Age and Fertility

Unlike generations before us, women now have several options and many choose to delay starting a family until their 30’s and 40’s. While this is an alternative, it also presents challenges as fertility significantly declines with age. Therefore, it may take a longer time and require more medical intervention before she conceives.
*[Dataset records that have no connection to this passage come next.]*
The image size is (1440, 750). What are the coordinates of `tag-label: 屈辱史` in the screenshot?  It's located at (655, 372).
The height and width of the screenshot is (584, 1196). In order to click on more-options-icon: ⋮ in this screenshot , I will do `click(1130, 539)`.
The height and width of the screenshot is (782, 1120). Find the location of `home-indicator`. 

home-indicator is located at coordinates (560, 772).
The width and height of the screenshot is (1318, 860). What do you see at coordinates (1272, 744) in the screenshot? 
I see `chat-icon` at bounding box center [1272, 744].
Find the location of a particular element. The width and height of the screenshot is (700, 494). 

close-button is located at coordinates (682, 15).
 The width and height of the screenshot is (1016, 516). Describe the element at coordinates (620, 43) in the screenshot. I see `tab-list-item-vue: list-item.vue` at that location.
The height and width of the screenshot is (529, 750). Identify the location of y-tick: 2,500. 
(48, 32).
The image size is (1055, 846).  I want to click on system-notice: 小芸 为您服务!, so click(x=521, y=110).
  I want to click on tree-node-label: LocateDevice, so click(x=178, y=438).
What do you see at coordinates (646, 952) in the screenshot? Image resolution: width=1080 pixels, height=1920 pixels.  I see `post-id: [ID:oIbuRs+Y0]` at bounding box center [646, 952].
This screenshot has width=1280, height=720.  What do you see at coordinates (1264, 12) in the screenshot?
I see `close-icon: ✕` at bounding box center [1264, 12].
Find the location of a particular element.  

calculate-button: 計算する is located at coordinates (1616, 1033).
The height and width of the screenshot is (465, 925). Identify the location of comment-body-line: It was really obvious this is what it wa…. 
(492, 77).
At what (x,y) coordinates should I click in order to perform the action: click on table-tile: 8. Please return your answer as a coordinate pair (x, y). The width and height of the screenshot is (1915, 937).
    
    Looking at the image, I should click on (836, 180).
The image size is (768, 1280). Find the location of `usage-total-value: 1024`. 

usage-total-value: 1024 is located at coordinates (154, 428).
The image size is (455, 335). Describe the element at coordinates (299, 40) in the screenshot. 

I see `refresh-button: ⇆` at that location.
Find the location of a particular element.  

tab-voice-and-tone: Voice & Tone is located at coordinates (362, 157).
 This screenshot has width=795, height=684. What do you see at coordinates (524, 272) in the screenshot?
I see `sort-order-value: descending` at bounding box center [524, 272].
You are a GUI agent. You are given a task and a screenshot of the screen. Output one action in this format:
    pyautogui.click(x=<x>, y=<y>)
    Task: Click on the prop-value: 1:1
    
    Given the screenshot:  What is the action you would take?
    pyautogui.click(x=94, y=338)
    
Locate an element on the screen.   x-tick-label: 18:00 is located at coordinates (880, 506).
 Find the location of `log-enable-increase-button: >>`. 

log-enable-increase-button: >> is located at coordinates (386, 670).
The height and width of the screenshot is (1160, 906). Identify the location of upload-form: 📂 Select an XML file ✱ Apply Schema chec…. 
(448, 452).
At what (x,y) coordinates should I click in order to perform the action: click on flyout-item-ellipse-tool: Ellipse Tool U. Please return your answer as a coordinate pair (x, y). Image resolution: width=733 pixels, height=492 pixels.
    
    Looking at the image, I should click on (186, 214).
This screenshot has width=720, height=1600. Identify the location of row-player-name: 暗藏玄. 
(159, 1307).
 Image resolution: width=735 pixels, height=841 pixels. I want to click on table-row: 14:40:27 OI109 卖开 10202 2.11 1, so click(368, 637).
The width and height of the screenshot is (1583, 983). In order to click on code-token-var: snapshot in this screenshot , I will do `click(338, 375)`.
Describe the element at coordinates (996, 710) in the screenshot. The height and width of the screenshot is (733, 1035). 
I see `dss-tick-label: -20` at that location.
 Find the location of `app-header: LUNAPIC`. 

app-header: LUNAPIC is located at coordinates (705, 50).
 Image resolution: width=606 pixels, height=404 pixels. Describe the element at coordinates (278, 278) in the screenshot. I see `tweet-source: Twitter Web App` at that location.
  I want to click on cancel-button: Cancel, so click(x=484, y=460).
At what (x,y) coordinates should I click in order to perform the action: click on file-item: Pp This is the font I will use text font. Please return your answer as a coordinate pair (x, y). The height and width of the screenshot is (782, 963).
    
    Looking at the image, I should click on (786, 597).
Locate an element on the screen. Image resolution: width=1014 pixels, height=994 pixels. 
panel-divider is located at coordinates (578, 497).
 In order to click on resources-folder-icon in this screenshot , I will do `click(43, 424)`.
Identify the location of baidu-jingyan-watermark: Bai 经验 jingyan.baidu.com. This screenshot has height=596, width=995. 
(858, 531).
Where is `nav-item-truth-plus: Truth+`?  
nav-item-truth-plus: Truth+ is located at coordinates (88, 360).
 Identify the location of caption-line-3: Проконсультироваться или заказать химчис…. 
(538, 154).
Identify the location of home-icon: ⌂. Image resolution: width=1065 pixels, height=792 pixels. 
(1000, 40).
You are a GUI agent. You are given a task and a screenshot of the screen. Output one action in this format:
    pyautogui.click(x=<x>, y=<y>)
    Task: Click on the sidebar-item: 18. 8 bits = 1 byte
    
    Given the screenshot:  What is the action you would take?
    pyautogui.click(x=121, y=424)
It is recommended that women seek treatment promptly if there are possible contributing factors such as endometriosis, fibroids, or irregular periods. Women without a specific problem who are or over 35, should seek fertility treatment if they have not conceived after 6 months of unprotected intercourse. Besides evaluating general reproductive health, a woman’s ovarian reserve (number and health of remaining eggs in the ovaries) can be evaluated as well. Each woman is born with a finite number of eggs that decline over time and tests can determine the potential remaining reserve. One commonly used test is the FSH (follicle stimulating hormone) test done on day 2 or 3 of the menstrual cycle. If the result is elevated, it indicates that conception will be difficult with in vitro fertilization and the risk of miscarriage may increase. Another test, the Clomiphene Citrate Challenge Test, is also used and the FSH and estradiol levels are tested on day 3, clomiphene pills are taken day 5-9, and another FSH level is taken on day 10. Elevated levels of FSH levels on either day 3 or day 10 again will indicate that conception will be difficult. Your physician will explain specific numbers and thresholds, as each lab may have different levels.

There is no way to reverse the effects of the aging process on eggs, but treatments such as ovulation induction and IVF can increase the chances of a successful pregnancy. For those whose ovarian reserve shows that conception may be difficult, alternatives include donor eggs or adoption.